### PROBLEM
Reproduce every one of the following records word for word, keeping each line intact and in its original order.

===

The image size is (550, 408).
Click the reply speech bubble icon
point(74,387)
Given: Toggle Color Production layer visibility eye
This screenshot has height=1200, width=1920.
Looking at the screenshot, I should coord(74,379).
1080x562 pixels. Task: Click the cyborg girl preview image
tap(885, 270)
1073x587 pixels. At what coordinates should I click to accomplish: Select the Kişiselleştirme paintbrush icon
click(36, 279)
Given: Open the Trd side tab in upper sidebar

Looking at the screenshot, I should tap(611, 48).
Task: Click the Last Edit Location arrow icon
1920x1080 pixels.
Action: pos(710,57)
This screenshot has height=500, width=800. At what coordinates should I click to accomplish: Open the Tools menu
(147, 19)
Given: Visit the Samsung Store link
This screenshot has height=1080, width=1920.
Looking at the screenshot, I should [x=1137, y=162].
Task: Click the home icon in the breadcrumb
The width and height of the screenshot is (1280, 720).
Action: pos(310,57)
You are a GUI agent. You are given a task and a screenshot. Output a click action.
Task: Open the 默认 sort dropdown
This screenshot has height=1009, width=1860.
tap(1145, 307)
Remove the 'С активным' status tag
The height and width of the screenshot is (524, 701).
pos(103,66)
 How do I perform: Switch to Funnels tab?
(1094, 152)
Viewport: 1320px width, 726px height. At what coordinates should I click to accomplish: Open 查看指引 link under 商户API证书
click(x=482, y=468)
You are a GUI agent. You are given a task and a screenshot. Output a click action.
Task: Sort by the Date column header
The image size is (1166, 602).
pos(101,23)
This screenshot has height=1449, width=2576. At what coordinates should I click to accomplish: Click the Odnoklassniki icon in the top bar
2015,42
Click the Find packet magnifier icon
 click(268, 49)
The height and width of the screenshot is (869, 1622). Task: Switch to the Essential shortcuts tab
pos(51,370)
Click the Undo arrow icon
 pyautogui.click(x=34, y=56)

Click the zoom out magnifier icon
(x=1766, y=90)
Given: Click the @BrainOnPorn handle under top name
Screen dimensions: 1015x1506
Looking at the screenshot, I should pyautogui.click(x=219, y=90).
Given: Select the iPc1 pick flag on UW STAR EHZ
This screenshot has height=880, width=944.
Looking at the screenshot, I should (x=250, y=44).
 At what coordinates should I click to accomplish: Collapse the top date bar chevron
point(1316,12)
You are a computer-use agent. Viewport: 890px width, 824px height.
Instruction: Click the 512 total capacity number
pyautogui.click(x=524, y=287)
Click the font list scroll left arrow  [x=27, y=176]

===

### EXERCISE RESULT
The image size is (550, 408).
Click the reply speech bubble icon
point(74,387)
Given: Toggle Color Production layer visibility eye
This screenshot has height=1200, width=1920.
Looking at the screenshot, I should coord(74,379).
1080x562 pixels. Task: Click the cyborg girl preview image
tap(885, 270)
1073x587 pixels. At what coordinates should I click to accomplish: Select the Kişiselleştirme paintbrush icon
click(36, 279)
Given: Open the Trd side tab in upper sidebar

Looking at the screenshot, I should tap(611, 48).
Task: Click the Last Edit Location arrow icon
1920x1080 pixels.
Action: pos(710,57)
This screenshot has height=500, width=800. At what coordinates should I click to accomplish: Open the Tools menu
(147, 19)
Given: Visit the Samsung Store link
This screenshot has height=1080, width=1920.
Looking at the screenshot, I should [x=1137, y=162].
Task: Click the home icon in the breadcrumb
The width and height of the screenshot is (1280, 720).
Action: pos(310,57)
You are a GUI agent. You are given a task and a screenshot. Output a click action.
Task: Open the 默认 sort dropdown
This screenshot has height=1009, width=1860.
tap(1145, 307)
Remove the 'С активным' status tag
The height and width of the screenshot is (524, 701).
pos(103,66)
 How do I perform: Switch to Funnels tab?
(1094, 152)
Viewport: 1320px width, 726px height. At what coordinates should I click to accomplish: Open 查看指引 link under 商户API证书
click(x=482, y=468)
You are a GUI agent. You are given a task and a screenshot. Output a click action.
Task: Sort by the Date column header
The image size is (1166, 602).
pos(101,23)
This screenshot has height=1449, width=2576. At what coordinates should I click to accomplish: Click the Odnoklassniki icon in the top bar
2015,42
Click the Find packet magnifier icon
 click(268, 49)
The height and width of the screenshot is (869, 1622). Task: Switch to the Essential shortcuts tab
pos(51,370)
Click the Undo arrow icon
 pyautogui.click(x=34, y=56)

Click the zoom out magnifier icon
(x=1766, y=90)
Given: Click the @BrainOnPorn handle under top name
Screen dimensions: 1015x1506
Looking at the screenshot, I should pyautogui.click(x=219, y=90).
Given: Select the iPc1 pick flag on UW STAR EHZ
This screenshot has height=880, width=944.
Looking at the screenshot, I should (x=250, y=44).
 At what coordinates should I click to accomplish: Collapse the top date bar chevron
point(1316,12)
You are a computer-use agent. Viewport: 890px width, 824px height.
Instruction: Click the 512 total capacity number
pyautogui.click(x=524, y=287)
Click the font list scroll left arrow  [x=27, y=176]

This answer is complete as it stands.